Mark Perdue has so many problems that when he starts feeling chest pains on the tarmac at LAX, it dawns on him that a heart attack might be an efficient way out. Once an eminent physicist, he hasn’t published or had a new idea in a decade. The younger professors at UC Berkeley pity him, and he’s taken to using the back staircases to avoid their looks, which all seem to be labeling him dead weight. At home, his wife has been inconsolable since the recent late-term abortion of their afflicted fetus. And he can’t deny it any longer—he is decidedly losing his mental faculties to chronic Lyme disease.
Now Mark is visiting Los Angeles with his ambitious daughter, Carlotta, so she can attend a “Celebrity Fantasy Vacation,” in which she is promised three days and two nights of the rock star lifestyle (musical talent not required, promises the brochure). On stage, Carlotta sings her way to a new self-confidence, giving Mark a glimmer of joy in her sense of victory. But then she disappears with her newly acquired paraplegic boyfriend to take an excursion to the Hollywood sign and gets them all arrested, Mark included. Mark now faces a night in jail—and maybe a hint of what he really needs to be happy.
“Every word of this short novel is relevant. Brilliant, actually.”
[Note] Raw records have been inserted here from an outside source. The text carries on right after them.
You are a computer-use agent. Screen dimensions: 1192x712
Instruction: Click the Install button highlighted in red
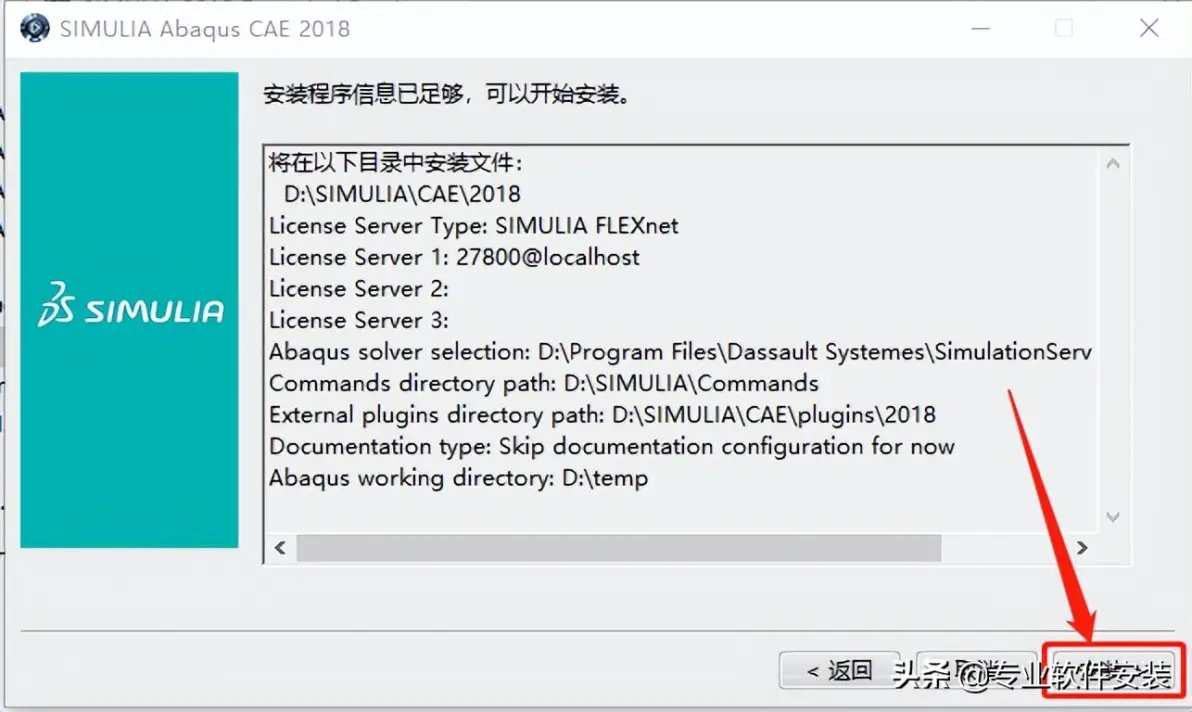1114,671
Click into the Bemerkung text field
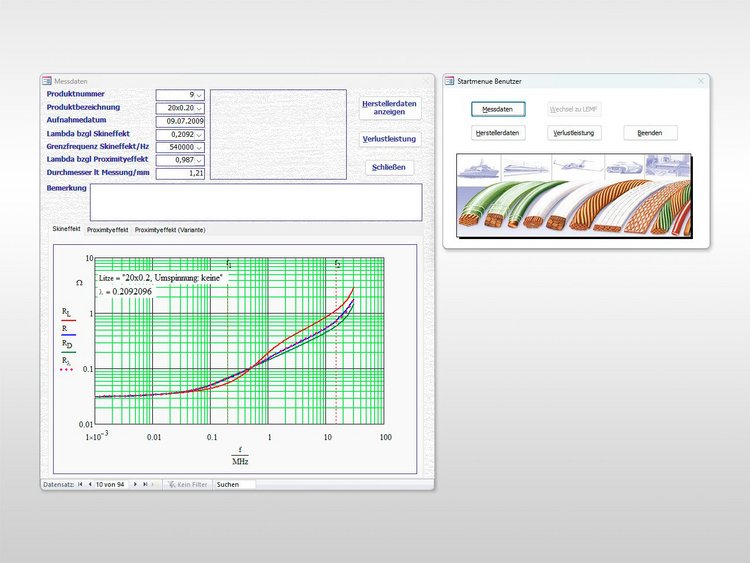The height and width of the screenshot is (563, 750). (255, 201)
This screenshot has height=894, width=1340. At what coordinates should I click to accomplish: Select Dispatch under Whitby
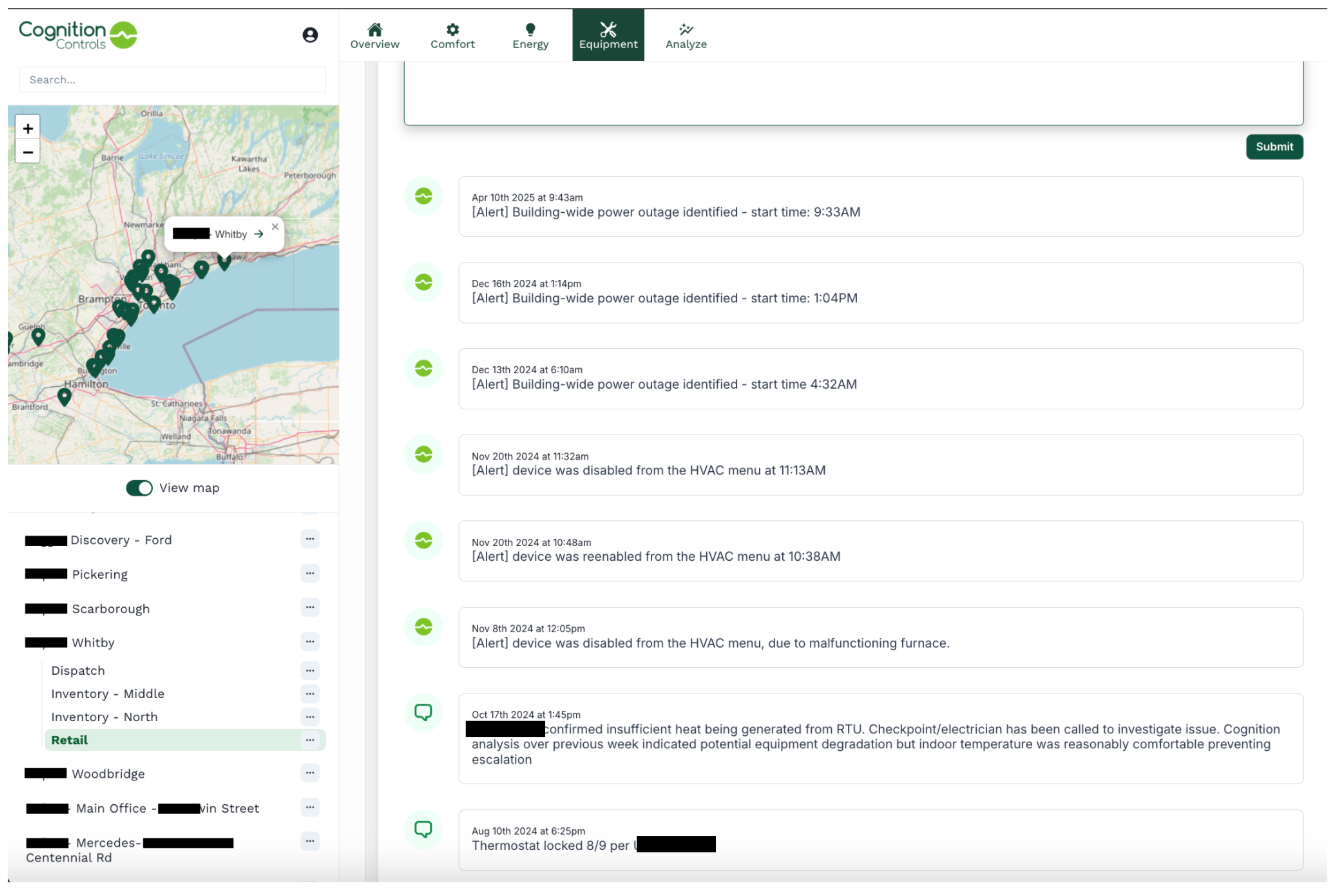tap(78, 671)
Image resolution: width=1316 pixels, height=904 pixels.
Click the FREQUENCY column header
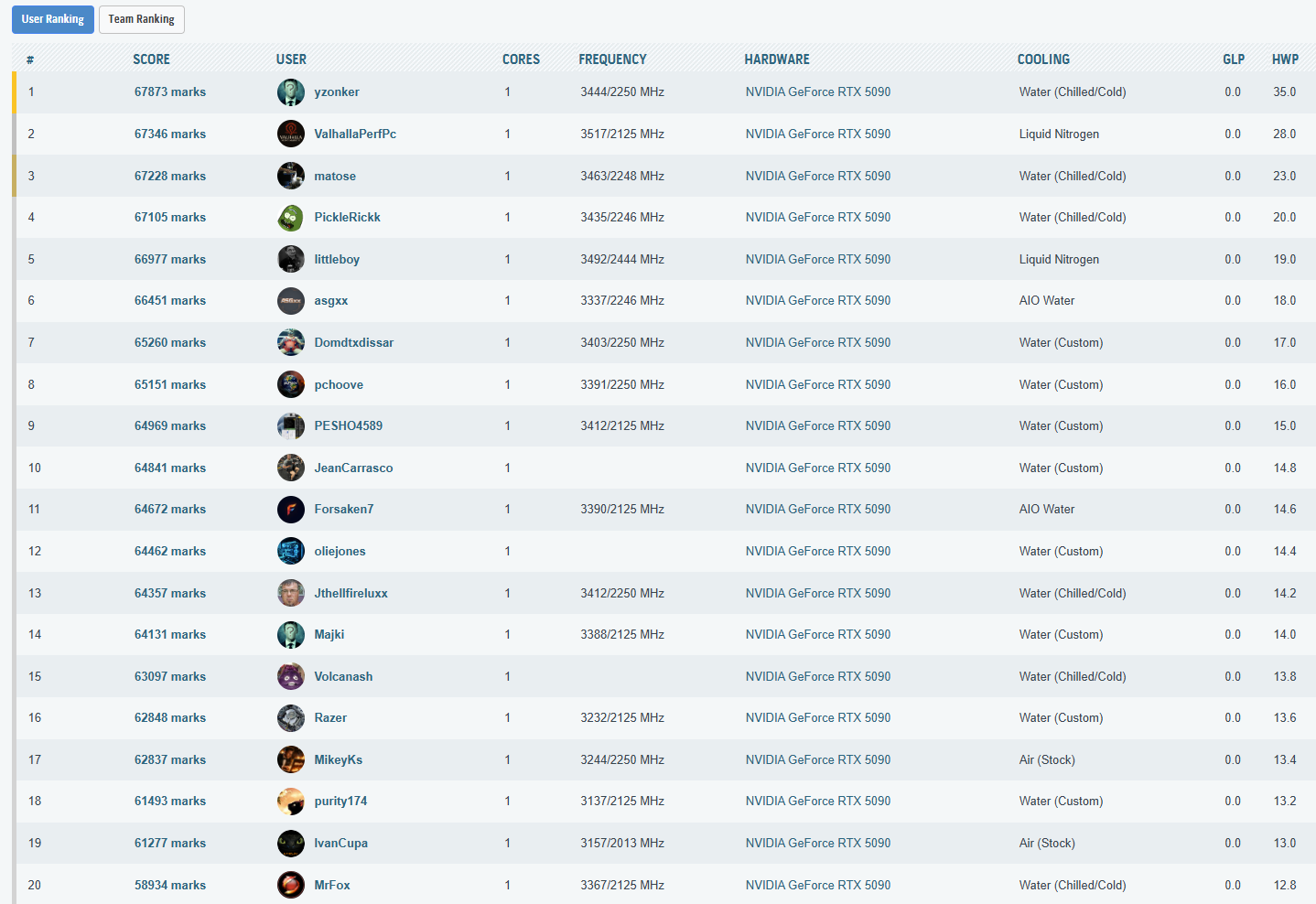click(x=611, y=59)
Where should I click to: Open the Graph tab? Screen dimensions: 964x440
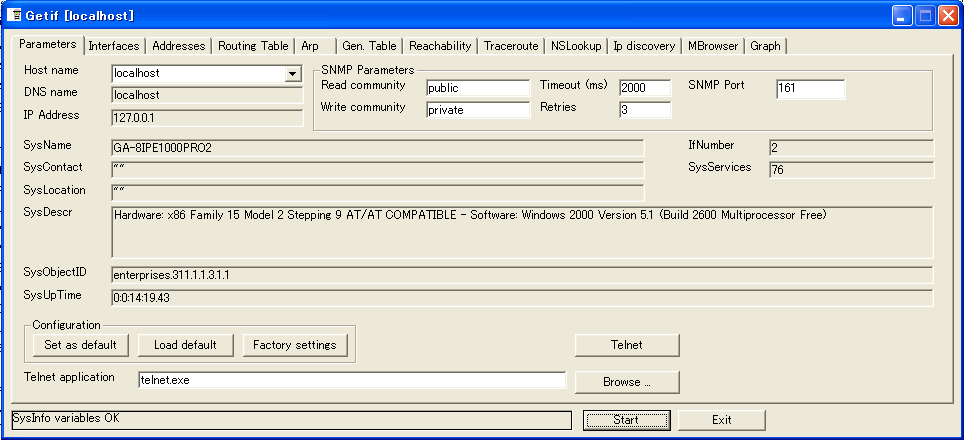pyautogui.click(x=765, y=46)
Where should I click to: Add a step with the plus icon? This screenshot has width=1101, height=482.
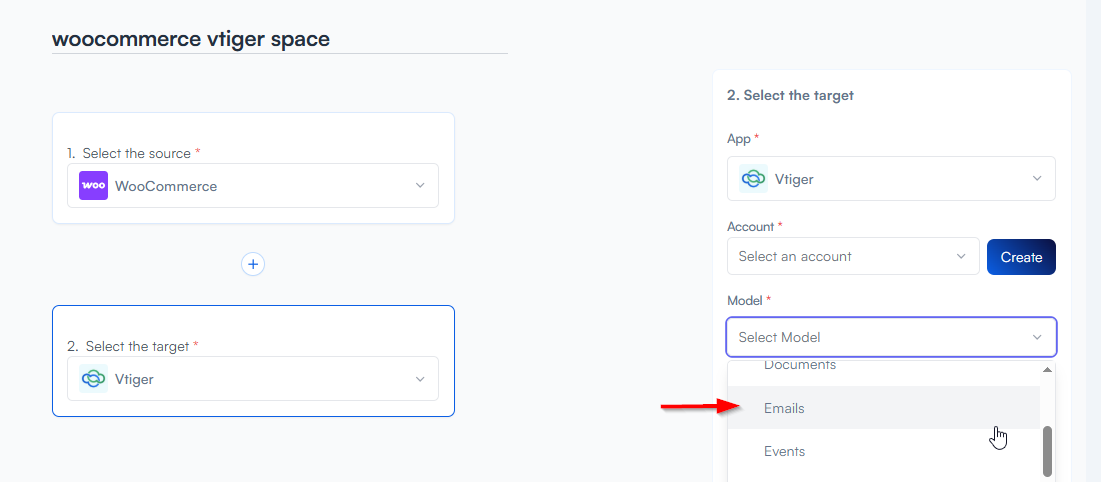253,264
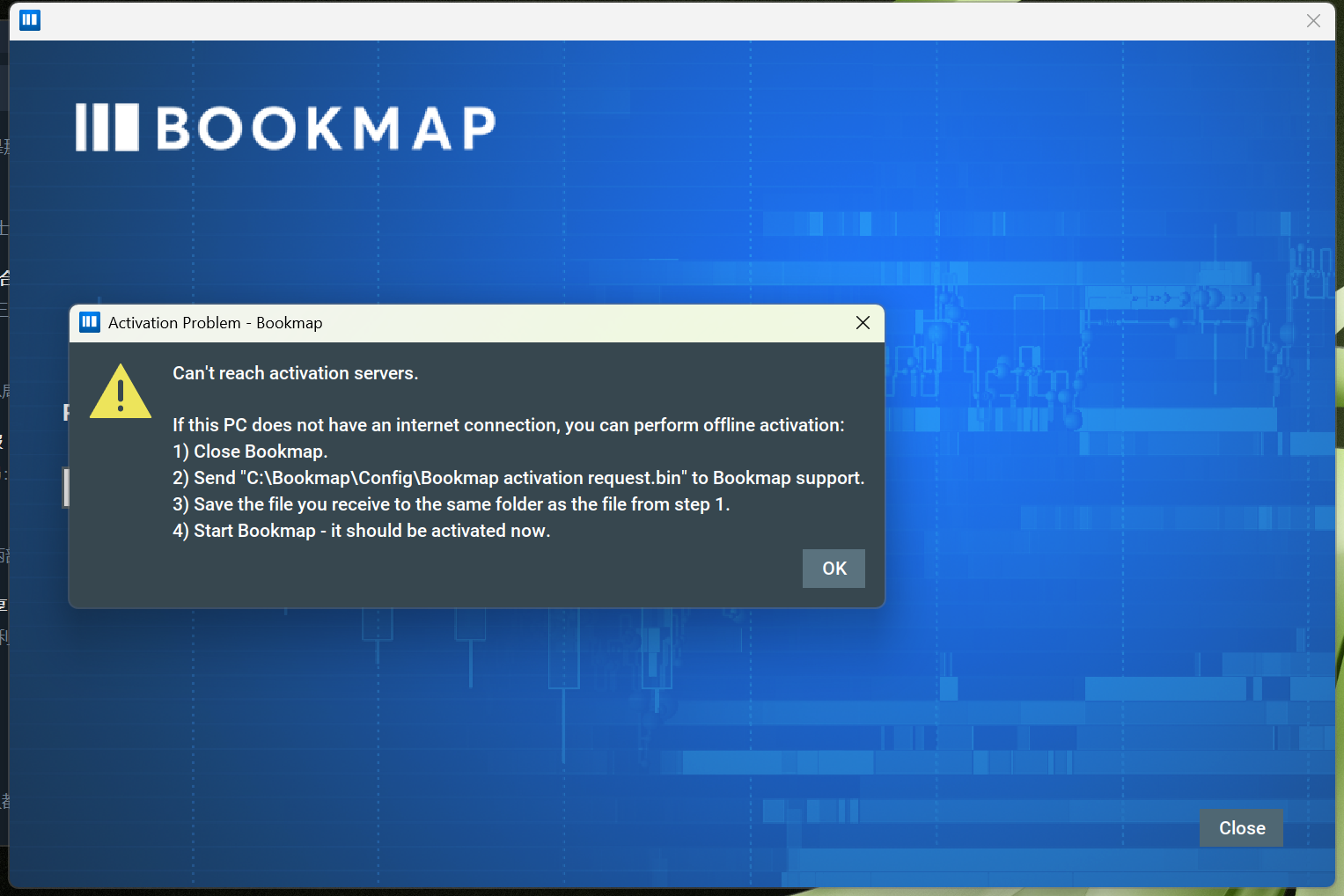Click the "Activation Problem - Bookmap" dialog title
Image resolution: width=1344 pixels, height=896 pixels.
pos(215,323)
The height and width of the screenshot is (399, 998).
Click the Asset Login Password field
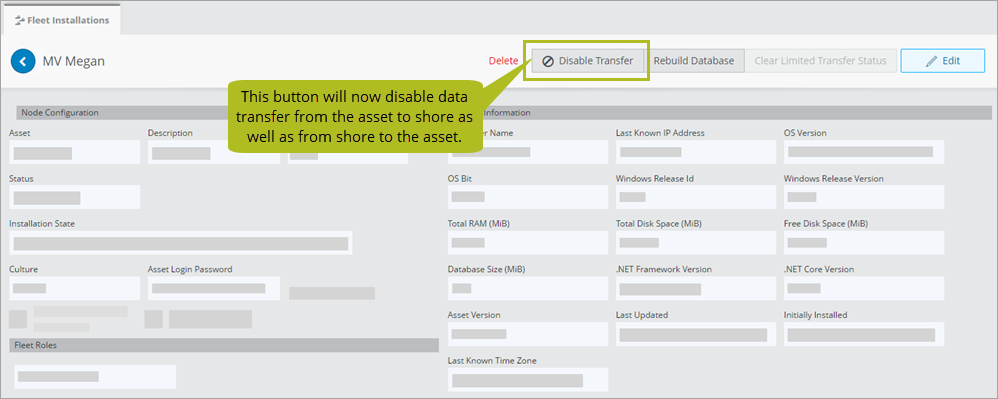(x=213, y=288)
“This is Jones’s fourth novel (his prior three novels were all New York Times Notable Books), and his sentences and language shine. Radiance is entertaining, profoundly meditative, and quietly moving. Jones is an astute chronicler of the intimate and the interior, keenly recording delicate shifts in feeling and tone. And Radiance manages to come together in a wistful ending that somehow reads as both solid and porous, sustaining this reader with a satisfaction and calm born of uncertainty.”
—Victoria Patterson in Three Guys One Book
“In Louis B. Jones, as in no other writer working today, a sense of moral outrage, that rare thing, is yoked, oddly and with extraordinary power, to a thrilling gift for lyrical prose.”